Where to stay in Grignan: our favorite Domaine du Bois des Dames
Chantemerle les Grignan / Jérôme Prod'homme (c) Monsieur de France.
Near Grignan, if you like guest houses, book at "Domaine du Bois des Dames" in Chantemerle-les-Grignan. You'll be warmly welcomed by Clotilde and Arnold, who took over the place a few years ago and have made it a treasure trove of good taste, kindness and joie de vivre.
Clotilde et ses confitures / Jérôme Prod'homme (c) Monsieur de France.
It's a pretty farmhouse, with swimming pool, garden, and an inner courtyard in which we love to meet with the other people staying to taste the homemade jams (and with an incredible choice), pick up an aperitif (the homemade spritz is to die for) and before dining in the dining room the dishes prepared by Arnold, the owner, who has a predilection for truffles.
The spritz is perfect / Jérôme Prod'homme (c) Monsieur de France.
Address: Route de Clansayes, 1510 D471, 26230 Chantemerle-lès-Grignan
Grignan: access by car and train
By car :
Grignan is located in the department of Drôme (26) between Valence (77 kms / 1H drive) and Avignon (74 Kms / 1H drive). We're 630 kms from Paris (6H10 by car, the freeway passes close by) and 176 kms from Lyon (2H00).
By train:
The nearest TGV station is Montélimar or, further afield, Valence;
FAQ Grignan: frequently asked questions
Is picnicking allowed at Château de Grignan?
Yes, it is allowed for visitors with a ticket valid for the day.
Do you need to book tickets in advance?
This is recommended, especially in summer. By booking online, you can avoid queues and choose between self-guided and guided tours.
Can we visit only the castle exteriors?
Yes, the gardens and terraces are accessible at a reduced rate for those who simply wish to admire the view.
Is there on-site catering?
Yes, a café offers cold drinks, cakes and snacks depending on the season.
Does the château offer guided tours?
Yes, guided tours "Traversez 1000 ans d'histoire" are organized all year round.
How long does it take to visit Grignan?
Half a day is enough to visit the château and stroll through the narrow streets, but a full day is ideal for exploring the surrounding area and sampling the local specialties.
Why is Madame de Sévigné associated with Grignan?
Because she came here to see her daughter Françoise, Countess of Grignan.
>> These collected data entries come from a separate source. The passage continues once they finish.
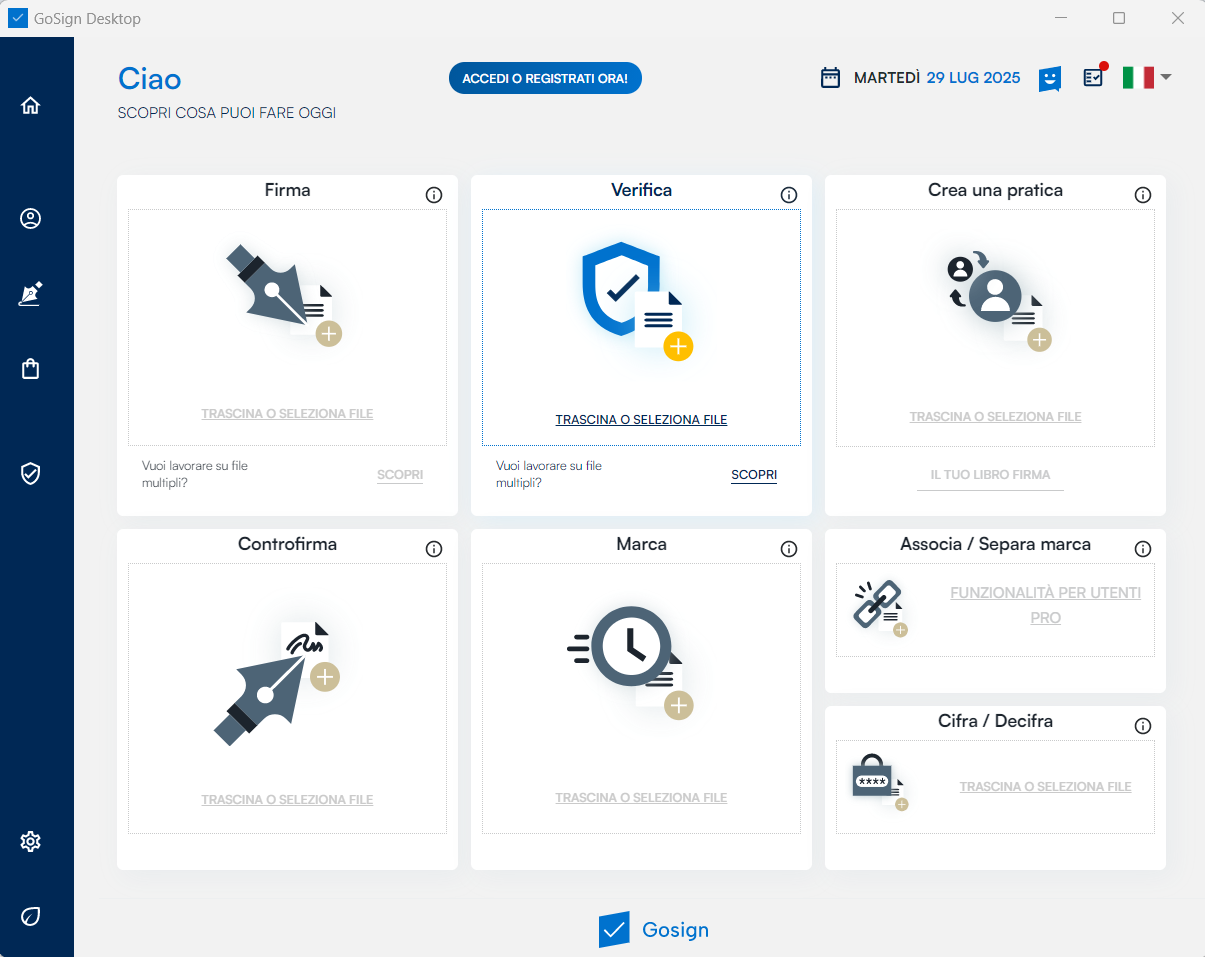Open the user profile sidebar icon

click(31, 219)
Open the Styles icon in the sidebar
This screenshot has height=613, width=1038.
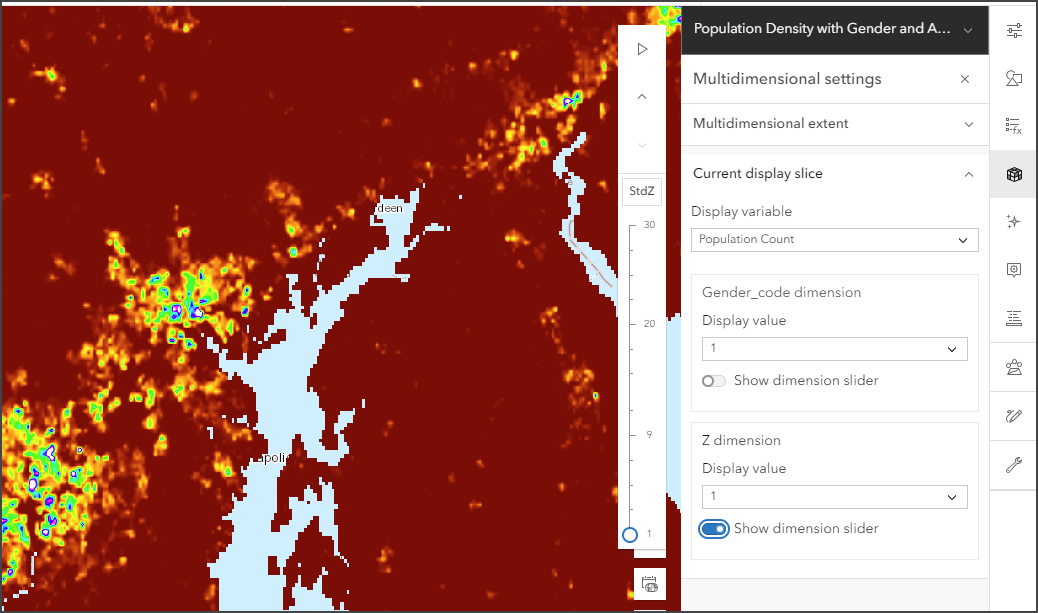[x=1014, y=79]
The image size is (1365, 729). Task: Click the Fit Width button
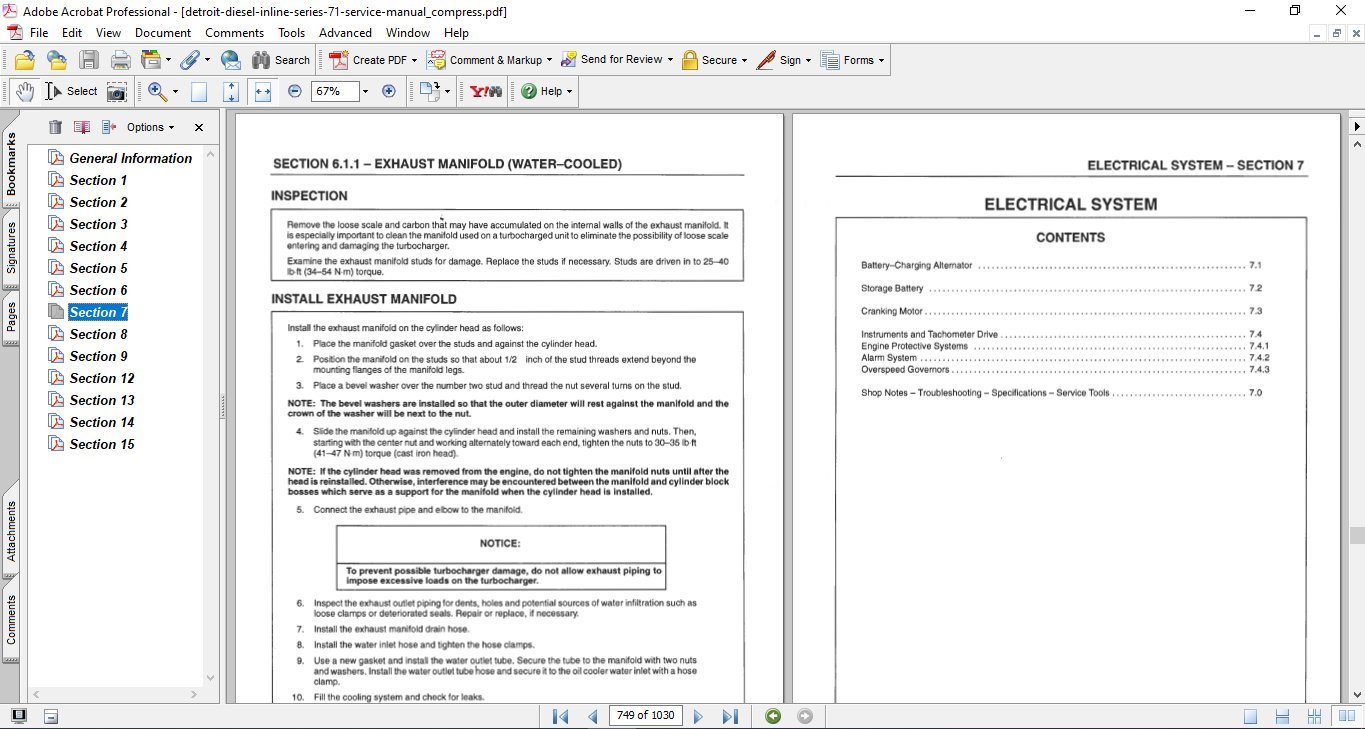point(263,91)
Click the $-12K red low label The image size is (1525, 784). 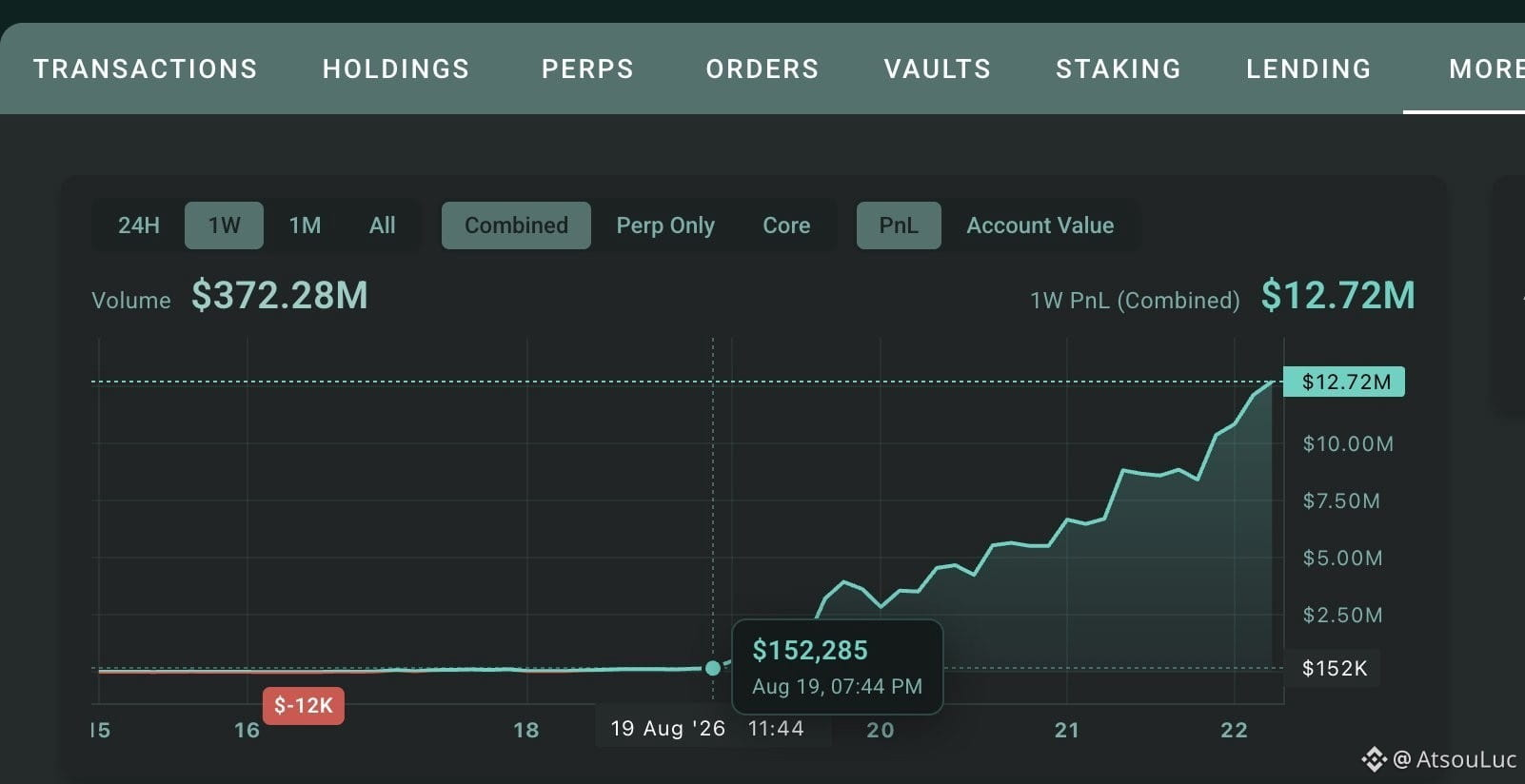pyautogui.click(x=304, y=705)
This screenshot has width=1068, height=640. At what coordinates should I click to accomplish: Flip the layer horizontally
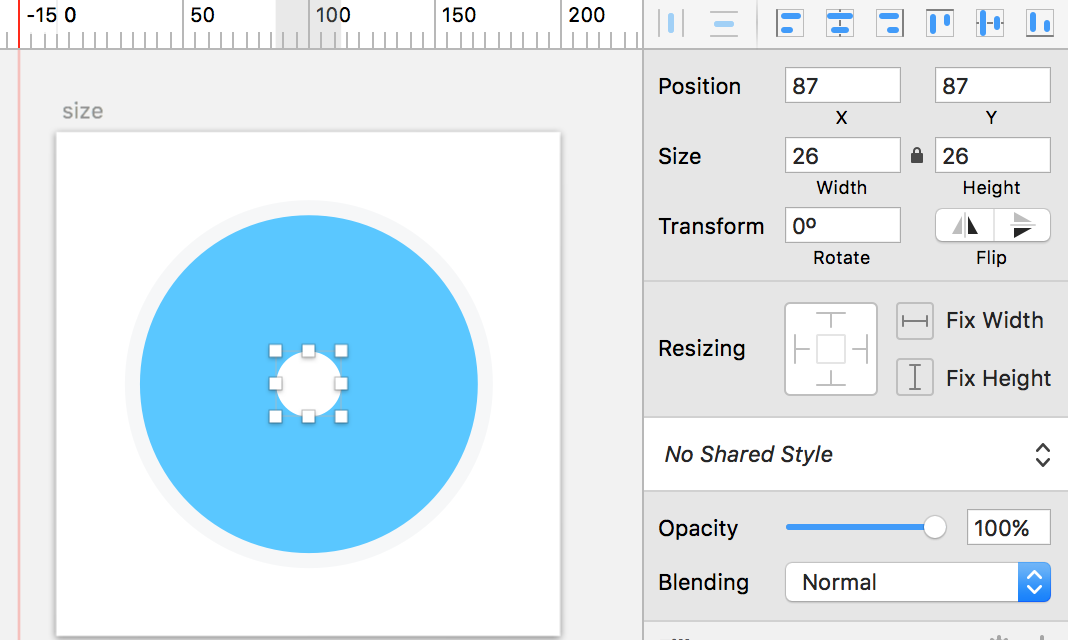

It was here that she died in 1696.
Is there a festival in Grignan?
Yes, the Festival de la Correspondance is held every early July and celebrates the art of writing, in homage to Madame de Sévigné.
Is the château accessible to families?
Yes, the exteriors are stroller-friendly, and children enjoy a specially designed play trail.
Can I bring my dog?
Yes, leashed dogs are allowed in outdoor areas.